Toshiba President, Top Execs Resign In $1.2 Billion Accounting Scandal
A widening $1.2 billion accounting scandal has forced Toshiba president Hisao Tanaka and two top executives out the door after an investigation discovered officials systematically and artificially bloated the company’s earnings in the past six years.
Norio Sasaki, Toshiba vice chairman, and Atsutoshi Nishida, an adviser–both of whom preceded Tanaka as company president–also exited in a top management purge following disclosures that key executives set unachievable profit goals that prompted the fuzzy math, or more politely, led to the accounting improprieties.
In particular, Tanaka and Sasaki were charged with delaying booking losses and orchestrated an effort to compel management to follow suit, a Bloomberg report said.
Toshiba officially copped to an earnings misstatement spanning six years of exaggerated profits and write-downs, amounting to 152 billion yen, or $1.2 billion. Some prior estimates had suggested the accounting blunders might approach $3 billion.
“For the company to rebuild there needs to be a renewal of the management structure,” Tanaka said, Bloomberg reported. Tanaka, chairman Masashi Muromachi and vice president Keizo Maeda all bowed in apology, the report said.
Toshiba said it will name new top management next month. In the scandal’s immediate aftermath, Muromachi will take over as interim president.
So far, Japanese authorities have not charged the Toshiba executives or the company with breaking the law.
Some 25 percent of Toshiba’s 16-member board is comprised of independent directors, which has prompted some observers to question their ability to assess the company’s strategy or to closely watch its accounting procedures.
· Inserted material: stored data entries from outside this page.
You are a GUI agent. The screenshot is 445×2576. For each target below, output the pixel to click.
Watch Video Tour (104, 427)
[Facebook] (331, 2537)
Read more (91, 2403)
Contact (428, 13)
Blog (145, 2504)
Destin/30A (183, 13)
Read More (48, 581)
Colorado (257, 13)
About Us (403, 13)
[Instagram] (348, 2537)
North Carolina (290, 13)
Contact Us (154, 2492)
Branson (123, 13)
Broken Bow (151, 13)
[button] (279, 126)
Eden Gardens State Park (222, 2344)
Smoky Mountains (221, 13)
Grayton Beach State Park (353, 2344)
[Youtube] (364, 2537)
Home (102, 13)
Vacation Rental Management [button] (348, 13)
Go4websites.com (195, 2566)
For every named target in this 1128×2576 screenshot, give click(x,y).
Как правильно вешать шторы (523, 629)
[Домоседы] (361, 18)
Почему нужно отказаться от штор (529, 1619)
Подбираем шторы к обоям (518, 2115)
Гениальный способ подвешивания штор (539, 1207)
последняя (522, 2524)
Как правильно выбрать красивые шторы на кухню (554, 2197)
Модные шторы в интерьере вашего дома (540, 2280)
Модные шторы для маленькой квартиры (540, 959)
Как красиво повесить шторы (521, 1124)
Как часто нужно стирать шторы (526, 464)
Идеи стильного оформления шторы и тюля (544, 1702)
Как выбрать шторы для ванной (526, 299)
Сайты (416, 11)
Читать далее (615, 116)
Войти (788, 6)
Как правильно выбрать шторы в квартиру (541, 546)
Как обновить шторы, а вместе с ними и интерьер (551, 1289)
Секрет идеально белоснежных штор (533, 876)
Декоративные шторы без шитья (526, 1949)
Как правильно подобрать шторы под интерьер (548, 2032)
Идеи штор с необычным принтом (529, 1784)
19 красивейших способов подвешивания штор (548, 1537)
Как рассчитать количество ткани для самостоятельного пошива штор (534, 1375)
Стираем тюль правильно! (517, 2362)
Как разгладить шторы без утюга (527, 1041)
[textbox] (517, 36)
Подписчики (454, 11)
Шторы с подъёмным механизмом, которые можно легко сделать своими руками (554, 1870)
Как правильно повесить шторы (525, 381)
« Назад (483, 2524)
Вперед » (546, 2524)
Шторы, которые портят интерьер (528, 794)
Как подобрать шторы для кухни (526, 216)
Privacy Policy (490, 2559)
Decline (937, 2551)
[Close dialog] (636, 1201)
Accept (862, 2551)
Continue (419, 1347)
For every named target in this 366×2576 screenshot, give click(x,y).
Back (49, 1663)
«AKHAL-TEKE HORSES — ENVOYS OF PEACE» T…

Others have speculated that Toshiba overstated costs and revenue associated with new businesses such as smart meters and electronic toll booths in the wake of the country’s 2011 Fukushima nuclear disaster as the vendor sought to recoup lost sales.
At this point, it’s still not clear to what degree some of Toshiba’s top management were aware of the improper accounting and looked the other way. But, Koichi Ueda, who led the investigation, said he was “shocked by the fact that one of the leading companies organizationally conducted such a thing,” according to the Bloomberg report.
The investigation concluded that the fudged accounting was “skillfully” shielded from outsiders, the report said.
Owing to the investigation, Toshiba said it elected to suspend paying its year-end dividend.